◆ PROBLEM DESCRIPTION: List every line in the items below that contains the string "resolution", matching case exactly.

<<<<

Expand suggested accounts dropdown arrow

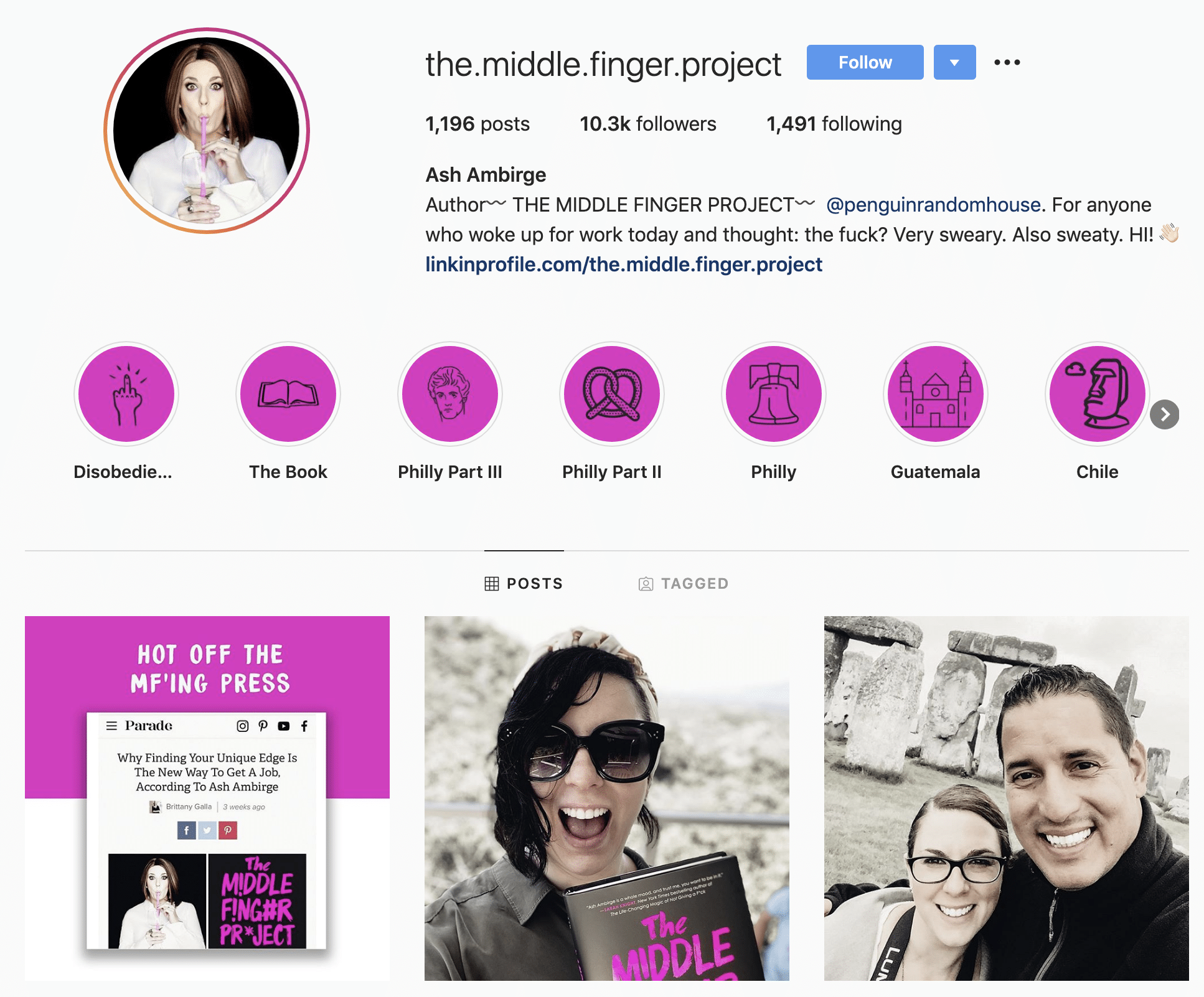click(x=954, y=62)
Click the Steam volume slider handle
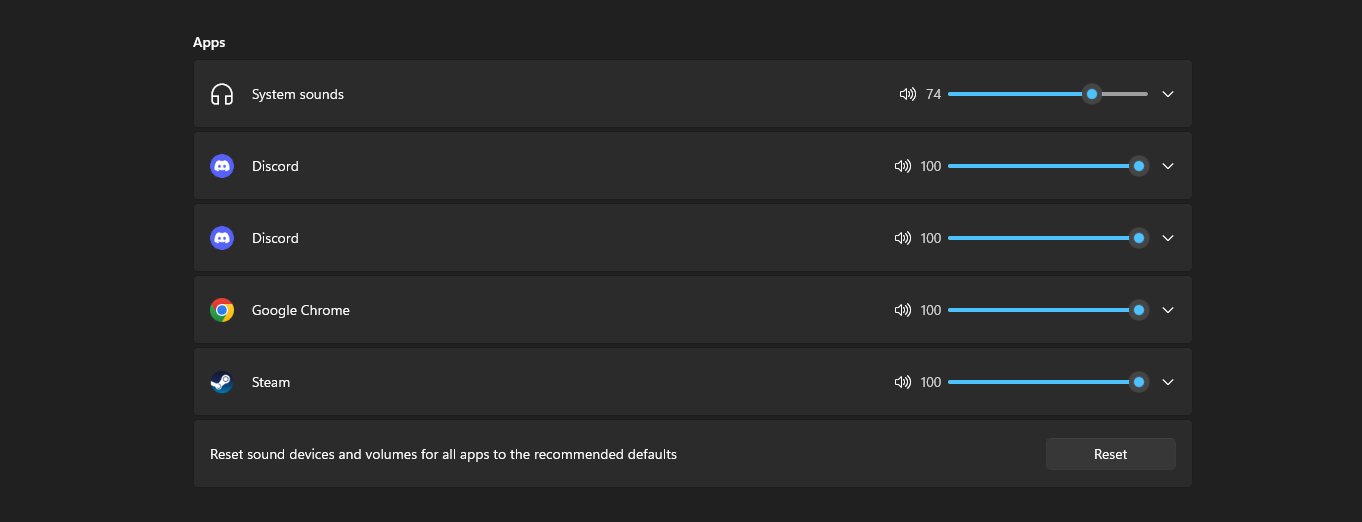This screenshot has width=1362, height=522. pyautogui.click(x=1138, y=382)
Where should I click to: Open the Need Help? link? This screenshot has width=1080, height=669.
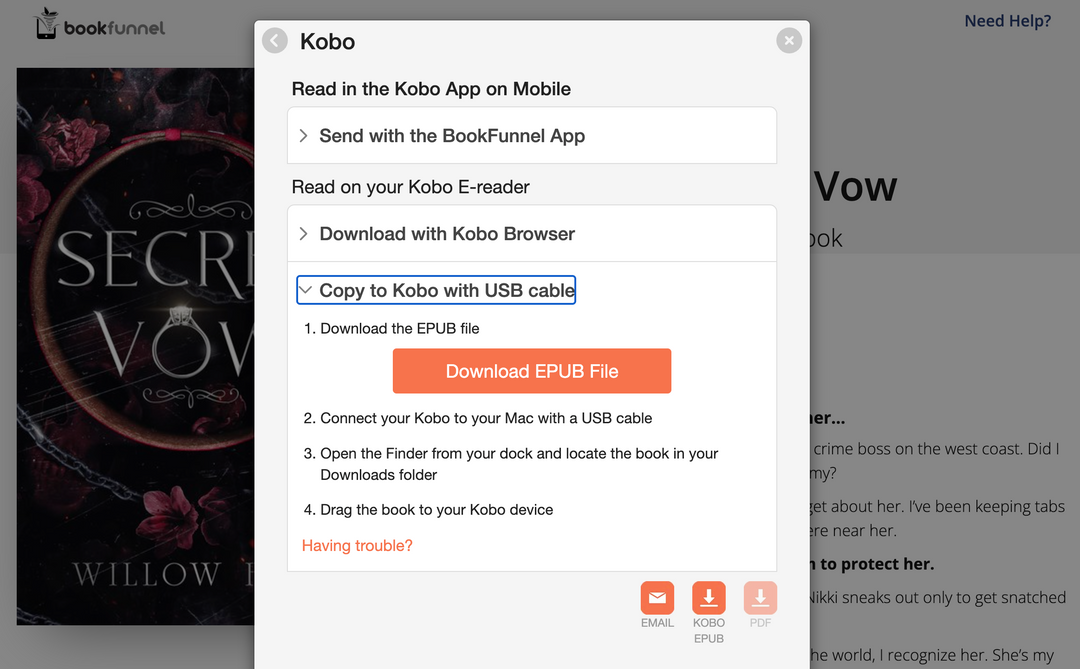(1007, 21)
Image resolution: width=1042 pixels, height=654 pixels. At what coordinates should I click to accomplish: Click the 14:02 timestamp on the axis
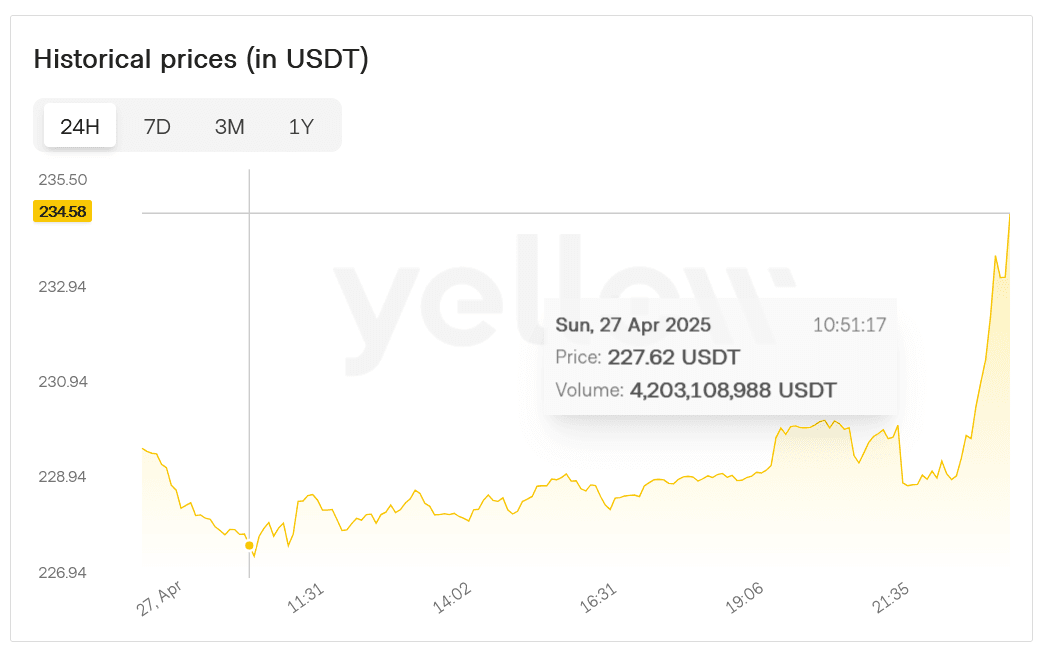tap(454, 594)
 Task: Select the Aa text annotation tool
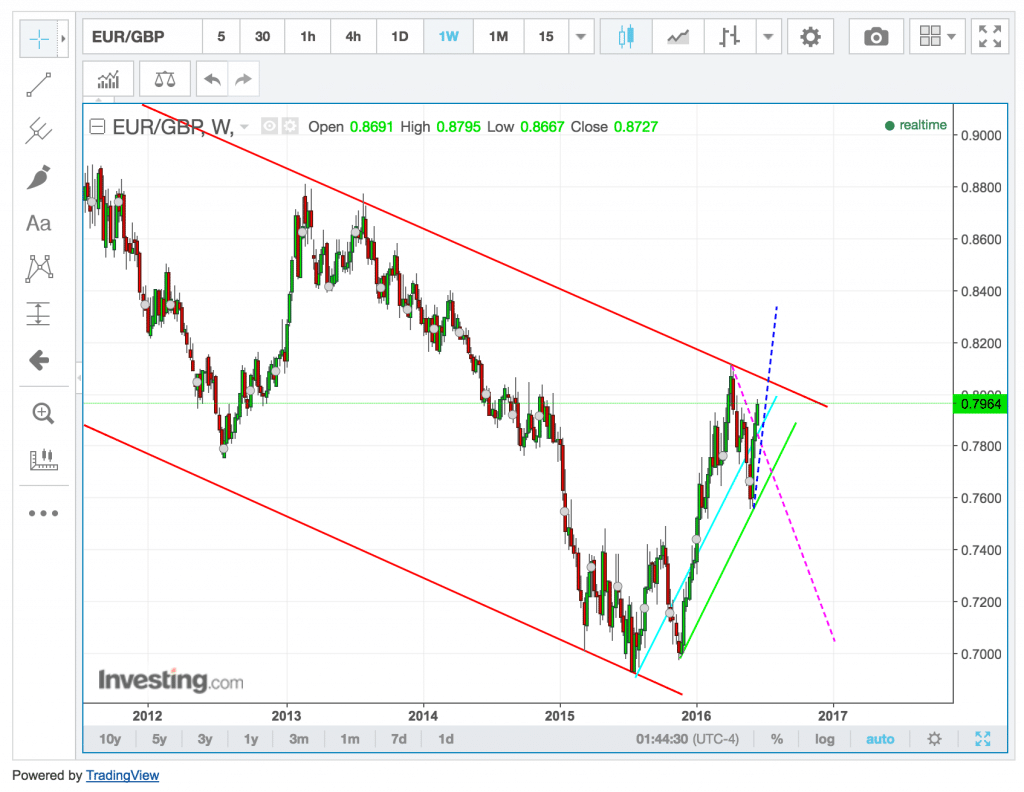point(38,223)
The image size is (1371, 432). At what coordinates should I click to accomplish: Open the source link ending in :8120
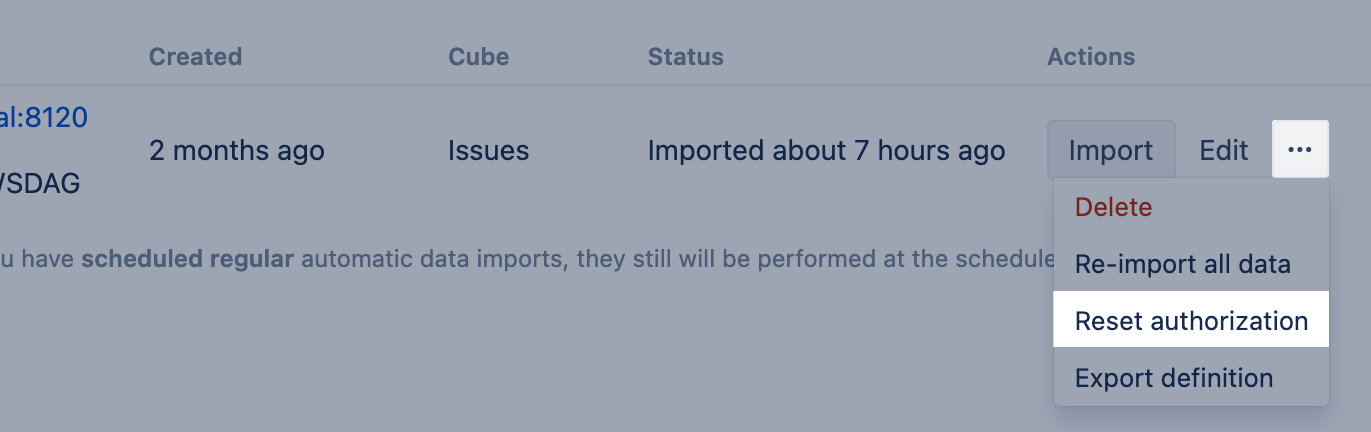(x=44, y=117)
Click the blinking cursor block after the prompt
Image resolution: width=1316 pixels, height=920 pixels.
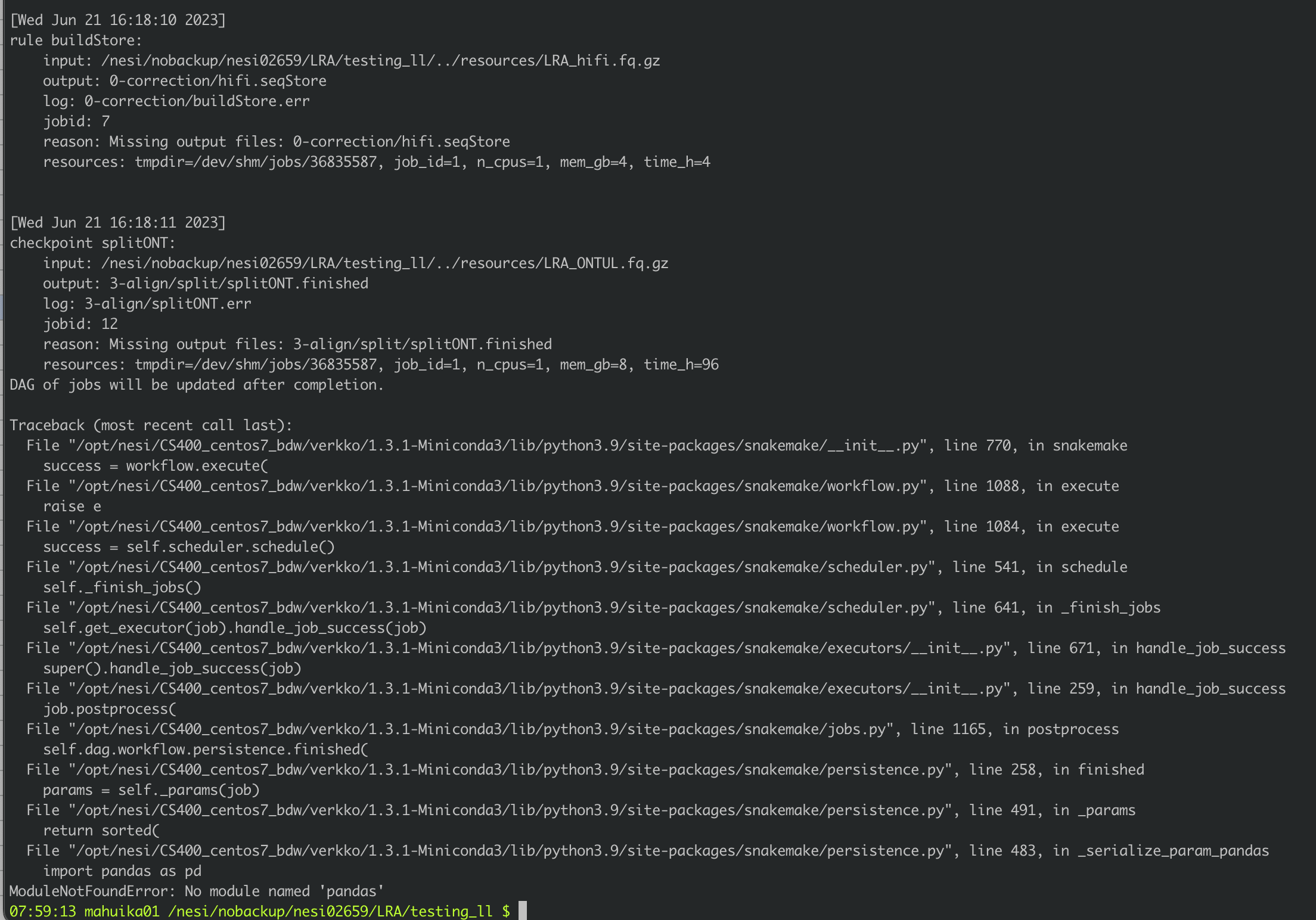pyautogui.click(x=522, y=910)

>>>>

◆ SOLUTION TO THE EXERCISE:
Image resolution: width=1042 pixels, height=654 pixels. At what coordinates should I click to accomplish: Click the 14:02 timestamp on the axis
Image resolution: width=1316 pixels, height=920 pixels.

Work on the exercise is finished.